- [WHAT THE TASK REQUIRES] Please give back only the lines below from the one containing "0536 452 43 38 (856, 2056)" to the one containing "[Üye Girişi] (1176, 73)", each repeated word for word, both ends included.

- [SUPPLIED INFORMATION]
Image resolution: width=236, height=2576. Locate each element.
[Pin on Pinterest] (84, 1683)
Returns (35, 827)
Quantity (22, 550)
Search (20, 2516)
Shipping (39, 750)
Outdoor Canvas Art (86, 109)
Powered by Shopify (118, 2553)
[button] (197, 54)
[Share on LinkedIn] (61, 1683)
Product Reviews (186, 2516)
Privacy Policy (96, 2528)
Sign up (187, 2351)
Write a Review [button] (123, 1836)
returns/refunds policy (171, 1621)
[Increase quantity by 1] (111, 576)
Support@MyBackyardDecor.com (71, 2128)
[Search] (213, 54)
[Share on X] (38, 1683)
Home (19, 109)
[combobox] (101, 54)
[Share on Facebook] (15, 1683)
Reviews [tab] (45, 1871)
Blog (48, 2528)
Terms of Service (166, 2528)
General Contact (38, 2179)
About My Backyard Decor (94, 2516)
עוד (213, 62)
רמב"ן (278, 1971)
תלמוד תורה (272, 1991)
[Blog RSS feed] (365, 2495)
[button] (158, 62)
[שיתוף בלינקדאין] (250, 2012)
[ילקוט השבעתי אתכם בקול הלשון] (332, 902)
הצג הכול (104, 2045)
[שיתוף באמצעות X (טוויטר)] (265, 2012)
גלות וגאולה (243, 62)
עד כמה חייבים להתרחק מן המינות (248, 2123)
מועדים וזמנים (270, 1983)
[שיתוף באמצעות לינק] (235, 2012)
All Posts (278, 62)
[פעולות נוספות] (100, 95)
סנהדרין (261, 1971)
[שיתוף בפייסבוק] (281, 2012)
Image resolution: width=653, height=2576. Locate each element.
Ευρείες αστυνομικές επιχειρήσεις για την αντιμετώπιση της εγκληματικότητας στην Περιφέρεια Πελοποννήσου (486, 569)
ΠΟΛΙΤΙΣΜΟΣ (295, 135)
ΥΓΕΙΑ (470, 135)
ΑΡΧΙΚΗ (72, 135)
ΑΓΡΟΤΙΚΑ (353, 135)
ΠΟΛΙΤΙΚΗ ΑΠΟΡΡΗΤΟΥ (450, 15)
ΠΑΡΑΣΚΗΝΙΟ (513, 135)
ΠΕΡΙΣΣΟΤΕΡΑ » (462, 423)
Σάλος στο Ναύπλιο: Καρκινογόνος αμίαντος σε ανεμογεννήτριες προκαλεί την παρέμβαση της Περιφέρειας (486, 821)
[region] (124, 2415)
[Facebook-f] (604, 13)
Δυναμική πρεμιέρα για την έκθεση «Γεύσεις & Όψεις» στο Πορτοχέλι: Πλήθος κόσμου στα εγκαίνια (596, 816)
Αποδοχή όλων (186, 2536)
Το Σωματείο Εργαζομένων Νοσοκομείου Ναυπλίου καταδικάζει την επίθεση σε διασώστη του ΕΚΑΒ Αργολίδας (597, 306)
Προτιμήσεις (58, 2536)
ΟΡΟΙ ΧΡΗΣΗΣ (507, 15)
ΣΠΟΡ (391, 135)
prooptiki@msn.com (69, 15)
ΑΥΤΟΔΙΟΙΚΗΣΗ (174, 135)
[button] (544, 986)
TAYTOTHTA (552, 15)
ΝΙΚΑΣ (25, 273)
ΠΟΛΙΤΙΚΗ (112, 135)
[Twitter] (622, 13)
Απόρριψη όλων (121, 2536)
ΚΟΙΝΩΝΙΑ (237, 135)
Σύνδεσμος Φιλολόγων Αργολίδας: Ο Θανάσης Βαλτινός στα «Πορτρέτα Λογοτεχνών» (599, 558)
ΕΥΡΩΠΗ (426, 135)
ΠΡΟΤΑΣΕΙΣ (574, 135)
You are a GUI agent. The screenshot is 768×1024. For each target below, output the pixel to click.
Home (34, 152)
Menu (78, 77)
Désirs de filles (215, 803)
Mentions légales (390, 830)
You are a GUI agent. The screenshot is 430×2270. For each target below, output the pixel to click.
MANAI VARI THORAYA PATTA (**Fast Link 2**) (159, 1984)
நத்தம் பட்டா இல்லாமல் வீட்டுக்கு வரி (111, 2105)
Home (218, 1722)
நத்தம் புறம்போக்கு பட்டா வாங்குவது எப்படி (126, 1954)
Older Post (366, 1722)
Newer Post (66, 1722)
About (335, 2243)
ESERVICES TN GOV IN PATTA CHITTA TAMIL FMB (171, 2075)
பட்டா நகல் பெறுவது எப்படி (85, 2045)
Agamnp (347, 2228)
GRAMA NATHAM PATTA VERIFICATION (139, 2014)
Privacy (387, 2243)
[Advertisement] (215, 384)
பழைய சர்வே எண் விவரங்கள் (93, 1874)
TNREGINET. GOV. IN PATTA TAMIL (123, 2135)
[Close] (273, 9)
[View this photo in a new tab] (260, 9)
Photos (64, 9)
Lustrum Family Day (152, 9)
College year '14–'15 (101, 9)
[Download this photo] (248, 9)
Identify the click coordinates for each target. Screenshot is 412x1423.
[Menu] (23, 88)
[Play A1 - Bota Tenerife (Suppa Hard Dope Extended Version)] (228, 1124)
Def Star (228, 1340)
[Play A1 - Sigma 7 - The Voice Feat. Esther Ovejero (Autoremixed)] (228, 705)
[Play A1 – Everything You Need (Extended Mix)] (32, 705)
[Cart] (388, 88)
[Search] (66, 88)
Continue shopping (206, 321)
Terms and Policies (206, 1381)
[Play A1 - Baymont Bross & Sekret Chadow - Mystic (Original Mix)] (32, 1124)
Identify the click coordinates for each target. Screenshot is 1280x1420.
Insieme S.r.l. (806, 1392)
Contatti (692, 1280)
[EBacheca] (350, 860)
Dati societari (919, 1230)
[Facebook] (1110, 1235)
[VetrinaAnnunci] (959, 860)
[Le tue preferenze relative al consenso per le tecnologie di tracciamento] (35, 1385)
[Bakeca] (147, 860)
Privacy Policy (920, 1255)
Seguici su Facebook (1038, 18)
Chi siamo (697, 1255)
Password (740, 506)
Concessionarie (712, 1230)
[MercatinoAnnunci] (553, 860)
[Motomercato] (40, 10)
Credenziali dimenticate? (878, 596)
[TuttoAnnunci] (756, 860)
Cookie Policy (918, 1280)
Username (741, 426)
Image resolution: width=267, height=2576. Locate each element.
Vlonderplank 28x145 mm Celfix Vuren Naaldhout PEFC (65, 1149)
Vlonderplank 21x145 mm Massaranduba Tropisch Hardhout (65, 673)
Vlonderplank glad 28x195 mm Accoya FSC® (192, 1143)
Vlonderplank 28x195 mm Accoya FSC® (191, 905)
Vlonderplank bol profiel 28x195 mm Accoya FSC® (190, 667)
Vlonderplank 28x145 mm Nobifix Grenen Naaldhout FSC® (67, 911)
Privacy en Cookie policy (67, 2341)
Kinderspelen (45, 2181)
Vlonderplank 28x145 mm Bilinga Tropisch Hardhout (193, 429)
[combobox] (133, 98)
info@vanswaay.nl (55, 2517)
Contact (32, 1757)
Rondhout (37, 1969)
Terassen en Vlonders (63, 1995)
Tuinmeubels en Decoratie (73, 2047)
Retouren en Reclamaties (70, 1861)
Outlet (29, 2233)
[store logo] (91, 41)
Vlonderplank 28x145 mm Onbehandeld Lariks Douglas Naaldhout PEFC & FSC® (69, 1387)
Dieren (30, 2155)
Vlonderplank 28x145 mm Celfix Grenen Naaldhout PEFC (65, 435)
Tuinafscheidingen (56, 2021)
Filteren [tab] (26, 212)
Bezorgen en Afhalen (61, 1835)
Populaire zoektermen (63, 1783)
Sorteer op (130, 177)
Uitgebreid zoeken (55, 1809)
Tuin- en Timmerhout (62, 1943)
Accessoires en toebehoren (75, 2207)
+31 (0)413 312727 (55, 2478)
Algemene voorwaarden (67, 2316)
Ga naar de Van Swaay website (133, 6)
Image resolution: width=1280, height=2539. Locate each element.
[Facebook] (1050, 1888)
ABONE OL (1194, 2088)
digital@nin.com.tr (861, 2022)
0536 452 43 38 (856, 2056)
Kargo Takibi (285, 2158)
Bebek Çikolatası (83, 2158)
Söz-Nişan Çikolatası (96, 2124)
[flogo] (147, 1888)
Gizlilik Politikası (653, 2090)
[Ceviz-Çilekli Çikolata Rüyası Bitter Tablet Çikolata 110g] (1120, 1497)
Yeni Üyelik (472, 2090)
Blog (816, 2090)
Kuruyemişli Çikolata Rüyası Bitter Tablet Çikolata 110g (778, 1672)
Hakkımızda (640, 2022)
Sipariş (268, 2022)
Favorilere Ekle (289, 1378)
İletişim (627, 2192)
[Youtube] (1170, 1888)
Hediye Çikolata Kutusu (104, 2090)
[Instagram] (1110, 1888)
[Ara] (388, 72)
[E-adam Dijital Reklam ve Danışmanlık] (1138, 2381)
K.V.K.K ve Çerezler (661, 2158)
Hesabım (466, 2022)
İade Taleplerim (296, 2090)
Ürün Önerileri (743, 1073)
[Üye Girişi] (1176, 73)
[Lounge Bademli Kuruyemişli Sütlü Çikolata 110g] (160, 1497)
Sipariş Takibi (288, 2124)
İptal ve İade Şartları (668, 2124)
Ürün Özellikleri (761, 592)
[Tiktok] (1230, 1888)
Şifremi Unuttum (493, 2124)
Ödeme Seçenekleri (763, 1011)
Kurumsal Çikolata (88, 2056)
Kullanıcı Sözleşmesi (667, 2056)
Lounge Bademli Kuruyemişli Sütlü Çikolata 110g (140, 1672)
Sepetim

- [REPLY TO THE TASK]
0536 452 43 38 (856, 2056)
Kargo Takibi (285, 2158)
Bebek Çikolatası (83, 2158)
Söz-Nişan Çikolatası (96, 2124)
[flogo] (147, 1888)
Gizlilik Politikası (653, 2090)
[Ceviz-Çilekli Çikolata Rüyası Bitter Tablet Çikolata 110g] (1120, 1497)
Yeni Üyelik (472, 2090)
Blog (816, 2090)
Kuruyemişli Çikolata Rüyası Bitter Tablet Çikolata 110g (778, 1672)
Hakkımızda (640, 2022)
Sipariş (268, 2022)
Favorilere Ekle (289, 1378)
İletişim (627, 2192)
[Youtube] (1170, 1888)
Hediye Çikolata Kutusu (104, 2090)
[Instagram] (1110, 1888)
[Ara] (388, 72)
[E-adam Dijital Reklam ve Danışmanlık] (1138, 2381)
K.V.K.K ve Çerezler (661, 2158)
Hesabım (466, 2022)
İade Taleplerim (296, 2090)
Ürün Önerileri (743, 1073)
[Üye Girişi] (1176, 73)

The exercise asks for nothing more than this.